Bevis, your portable AI assistant

Inspiration

BeVIS was inspired by JARVIS, aiming to create an AI that seamlessly integrates into daily life. The idea was to enhance human interaction with the environment using intuitive gestures, making information accessible in a highly interactive manner. BeVIS aims to make a significant contribution to educational equity, providing everyone with access to the best education resources and learning opportunities.

What it does

BeVIS uses a moving camera to allow users to select objects or areas by framing them with their fingers. It then provides real-time explanations or descriptions about the selected object.

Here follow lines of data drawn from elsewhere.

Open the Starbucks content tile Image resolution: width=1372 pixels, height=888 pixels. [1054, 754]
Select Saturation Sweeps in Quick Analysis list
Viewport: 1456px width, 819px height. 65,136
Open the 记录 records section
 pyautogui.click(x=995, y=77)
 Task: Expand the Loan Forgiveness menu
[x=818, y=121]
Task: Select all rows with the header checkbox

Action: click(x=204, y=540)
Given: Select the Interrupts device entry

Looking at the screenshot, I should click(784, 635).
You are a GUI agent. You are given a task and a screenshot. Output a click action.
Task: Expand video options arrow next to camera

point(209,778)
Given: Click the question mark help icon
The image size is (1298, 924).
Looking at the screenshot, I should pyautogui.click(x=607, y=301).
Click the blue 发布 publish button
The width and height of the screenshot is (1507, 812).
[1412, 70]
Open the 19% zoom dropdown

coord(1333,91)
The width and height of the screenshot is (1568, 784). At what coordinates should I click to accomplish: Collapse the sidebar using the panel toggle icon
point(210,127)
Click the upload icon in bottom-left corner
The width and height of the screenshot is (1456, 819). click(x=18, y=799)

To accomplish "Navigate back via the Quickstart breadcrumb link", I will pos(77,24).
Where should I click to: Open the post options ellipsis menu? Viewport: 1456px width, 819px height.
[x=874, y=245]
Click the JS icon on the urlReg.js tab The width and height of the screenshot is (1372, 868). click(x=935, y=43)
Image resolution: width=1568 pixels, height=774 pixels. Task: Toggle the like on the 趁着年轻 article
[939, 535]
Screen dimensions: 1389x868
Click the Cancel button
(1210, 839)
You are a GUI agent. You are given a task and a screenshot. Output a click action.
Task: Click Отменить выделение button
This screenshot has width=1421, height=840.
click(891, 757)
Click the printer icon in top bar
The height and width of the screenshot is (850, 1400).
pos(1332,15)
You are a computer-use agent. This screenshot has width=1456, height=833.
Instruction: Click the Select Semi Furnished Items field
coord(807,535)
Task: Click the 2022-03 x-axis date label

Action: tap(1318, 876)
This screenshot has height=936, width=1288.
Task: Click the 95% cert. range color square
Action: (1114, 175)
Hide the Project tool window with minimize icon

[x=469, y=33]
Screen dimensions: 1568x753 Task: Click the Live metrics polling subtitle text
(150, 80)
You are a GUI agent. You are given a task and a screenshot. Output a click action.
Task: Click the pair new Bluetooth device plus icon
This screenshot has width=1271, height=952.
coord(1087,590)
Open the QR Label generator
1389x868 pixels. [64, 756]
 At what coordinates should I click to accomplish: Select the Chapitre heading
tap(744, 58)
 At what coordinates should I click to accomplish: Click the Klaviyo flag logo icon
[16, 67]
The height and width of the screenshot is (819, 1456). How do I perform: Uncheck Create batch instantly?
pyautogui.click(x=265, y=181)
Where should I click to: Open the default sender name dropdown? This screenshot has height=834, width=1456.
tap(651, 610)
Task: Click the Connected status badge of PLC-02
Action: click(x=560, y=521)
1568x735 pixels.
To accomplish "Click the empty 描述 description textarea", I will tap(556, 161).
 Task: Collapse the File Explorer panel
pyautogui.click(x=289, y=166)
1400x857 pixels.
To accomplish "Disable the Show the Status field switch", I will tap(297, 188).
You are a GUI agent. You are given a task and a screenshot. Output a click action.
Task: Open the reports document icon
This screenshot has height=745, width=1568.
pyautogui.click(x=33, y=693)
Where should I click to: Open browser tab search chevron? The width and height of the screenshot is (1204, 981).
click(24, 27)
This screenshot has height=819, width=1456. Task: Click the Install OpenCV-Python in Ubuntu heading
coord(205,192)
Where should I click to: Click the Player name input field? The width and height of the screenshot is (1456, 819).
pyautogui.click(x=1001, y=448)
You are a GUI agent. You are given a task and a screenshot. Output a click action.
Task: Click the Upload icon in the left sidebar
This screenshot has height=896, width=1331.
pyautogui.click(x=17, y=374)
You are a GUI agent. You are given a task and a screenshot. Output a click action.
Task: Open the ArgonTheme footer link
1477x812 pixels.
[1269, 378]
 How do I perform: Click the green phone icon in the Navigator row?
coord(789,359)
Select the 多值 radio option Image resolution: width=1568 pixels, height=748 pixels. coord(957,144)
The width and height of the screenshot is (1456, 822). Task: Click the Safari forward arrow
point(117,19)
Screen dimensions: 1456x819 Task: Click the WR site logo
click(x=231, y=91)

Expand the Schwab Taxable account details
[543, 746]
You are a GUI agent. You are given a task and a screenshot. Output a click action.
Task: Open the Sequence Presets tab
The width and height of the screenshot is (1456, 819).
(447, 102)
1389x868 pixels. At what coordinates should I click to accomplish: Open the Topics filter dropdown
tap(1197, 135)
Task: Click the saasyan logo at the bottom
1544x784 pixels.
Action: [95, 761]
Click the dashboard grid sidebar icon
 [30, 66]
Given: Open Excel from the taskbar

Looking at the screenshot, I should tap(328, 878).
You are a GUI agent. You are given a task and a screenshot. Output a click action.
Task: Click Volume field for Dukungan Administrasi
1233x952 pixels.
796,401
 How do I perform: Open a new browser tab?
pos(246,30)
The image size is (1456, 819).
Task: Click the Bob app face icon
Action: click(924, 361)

This is particularly beneficial for learning, exploring historical sites, and assisting visually impaired individuals by describing their surroundings.

How we built it

The Bevis Buzz, who is based on ESP32-CAM platform
3d printed cover, designed purposefully like a cute HachTX 24 logo BeVIS combines advanced computer vision and machine learning technologies:
YOLOv5: A lightweight version for efficient hand detection.
ResNet50: Self-trained for precise keypoint detection.
Simple IOU-Based Hand Tracking: Ensures smooth and reliable tracking of hand gestures.
2D Angle Analysis and Spatio-Temporal Motion Analysis: For interpreting gesture semantics and tracking motion trajectories.
OpenCV and PyTorch: Used for real-time image processing and deep learning inference.

Challenges we ran into

Some of the main challenges included:

Ensuring accurate hand gesture detection and tracking under various lighting conditions and backgrounds.
Integrating the complex gesture semantics with motion trajectory analysis to enable intuitive and responsive interactions.
Optimizing the system to run efficiently on resource-constrained devices without compromising performance.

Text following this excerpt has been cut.